The name must be specified. Additional attributes provide options for the visualizer.

There are three options for the name:

silent

Silent, no progress is reported.

plain

Plain, the name of each step is reported when it begins running. Most steps manufactured automatically during graph construction are omitted. There is one option, indent which determines whether or not, and to what extent, reports are indented when they are nested inside compound steps.

detail

Detailed, the start and end of each step is identified and the documents that they produce can also be identified.

If the steps option is true, the progress of steps is recorded. (Defaults to true.)

If the documents option is true, the documents produced during execution are recorded. (Defaults to false.)

cc:threading

Control aspects of XML Calabash threading.

<cc:threading xmlns:cc="https://xmlcalabash.com/ns/configuration"
  count? = integer />

count (integer)

The size of the thread pool. If unspecified, the processor will use the maximum number of threads possible (one per processor). Specifying a value larger than the number of processors won’t increase the number of threads, at most one thread per processor will be allocated.

This configuration option enables threading, see Chapter 3, Running steps in parallel.

cc:xml-schema

Adds the specified XML Schema to the global validation context.

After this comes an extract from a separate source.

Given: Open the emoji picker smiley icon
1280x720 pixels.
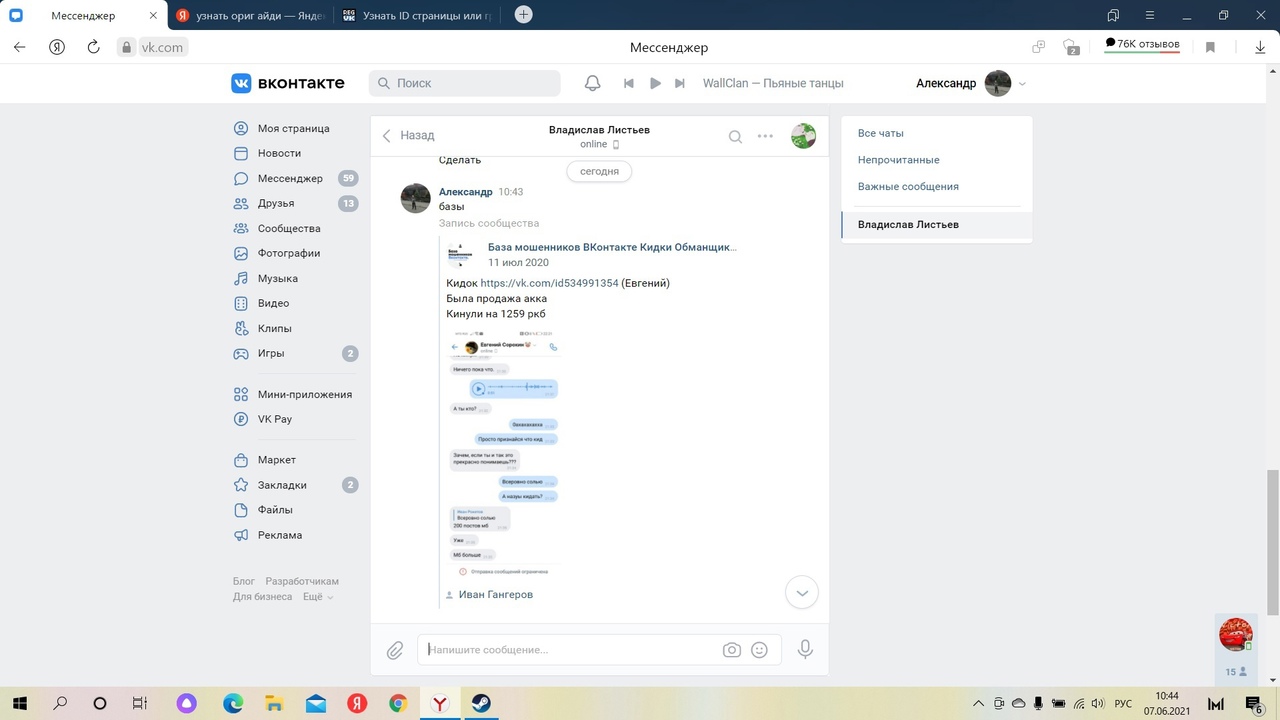Looking at the screenshot, I should (x=759, y=650).
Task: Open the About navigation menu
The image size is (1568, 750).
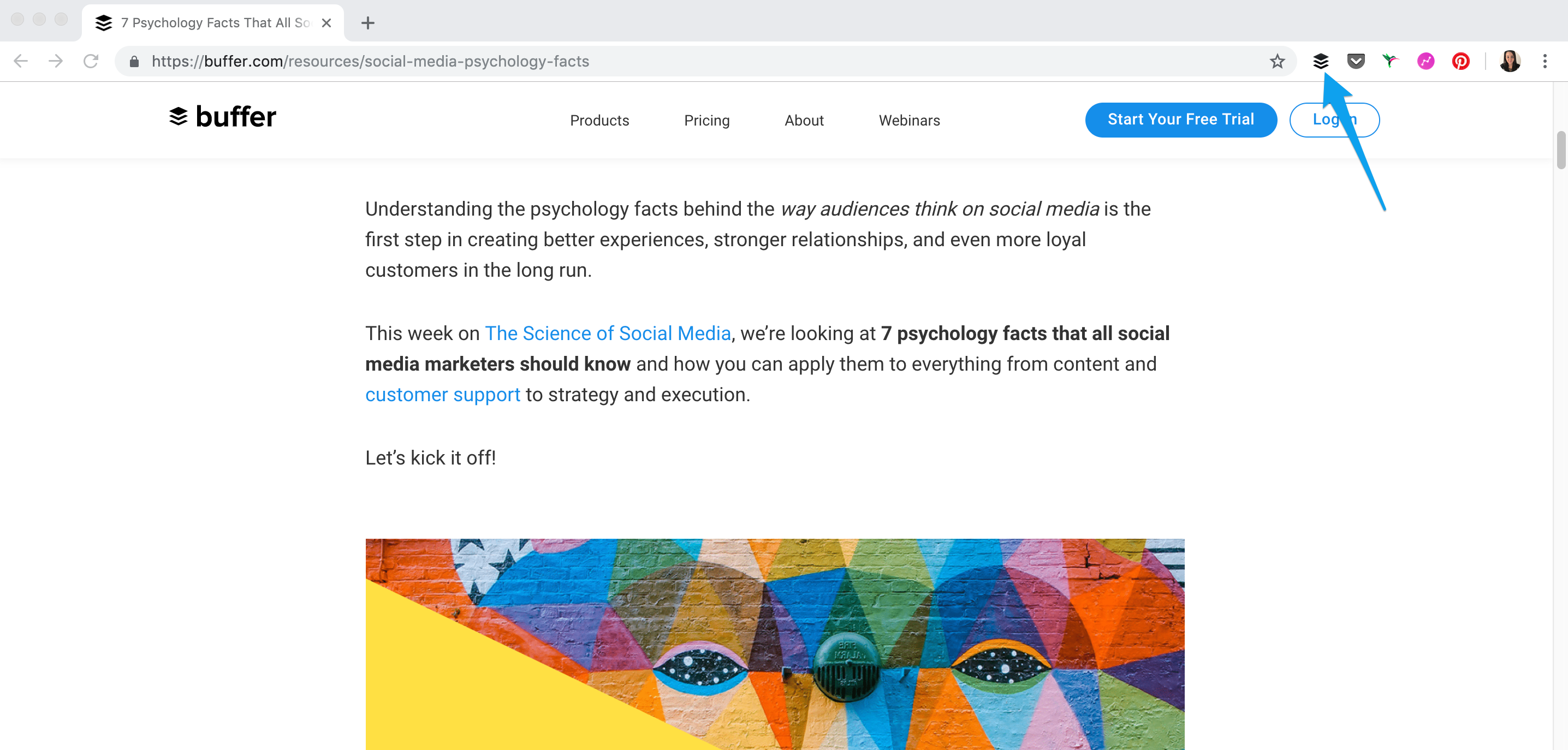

<cc:xml-schema xmlns:cc="https://xmlcalabash.com/ns/configuration"
  href = anyURI />

href (URI)

Location of the schema file.

cc:xquery-processor

Configures an XQuery processor.

<cc:xquery-processor xmlns:cc="https://xmlcalabash.com/ns/configuration"
  name = anyURI
  {any-name}* = string />

The name attribute must identify the processor. The name of the default processor is https://saxonica.com/ (it has no configurable options). The BaseX processor can be configured with the name https://basex.org/. The eXist-db processor can be configured with the name https://exist-db.org/.

Note

Providing a cc:xquery-processor configuration does not change the default XQuery processor. You must use default-xquery-processor as well if you wish to change the default.

Any attributes other than the name attribute are passed to the processor, but may not pass all the way through to the back end processor (there’s no standard API for passing arbitrary options to an arbitrary processor). In principle, however, allows the configuration file to provide credentials for accessing a remote server, for example. The special attribute cc:fallback identifies the URI of the processor to use if this processor is unavailable. If not specified, no fallback is provided and attempts to use XQuery will fail if the nominated processor cannot be run.

Any other name

Configuration for extension steps can also be provided.

<{any-name}
  {any-name}* = string />

Any element name can be used as long as it is not in the configuration namespace.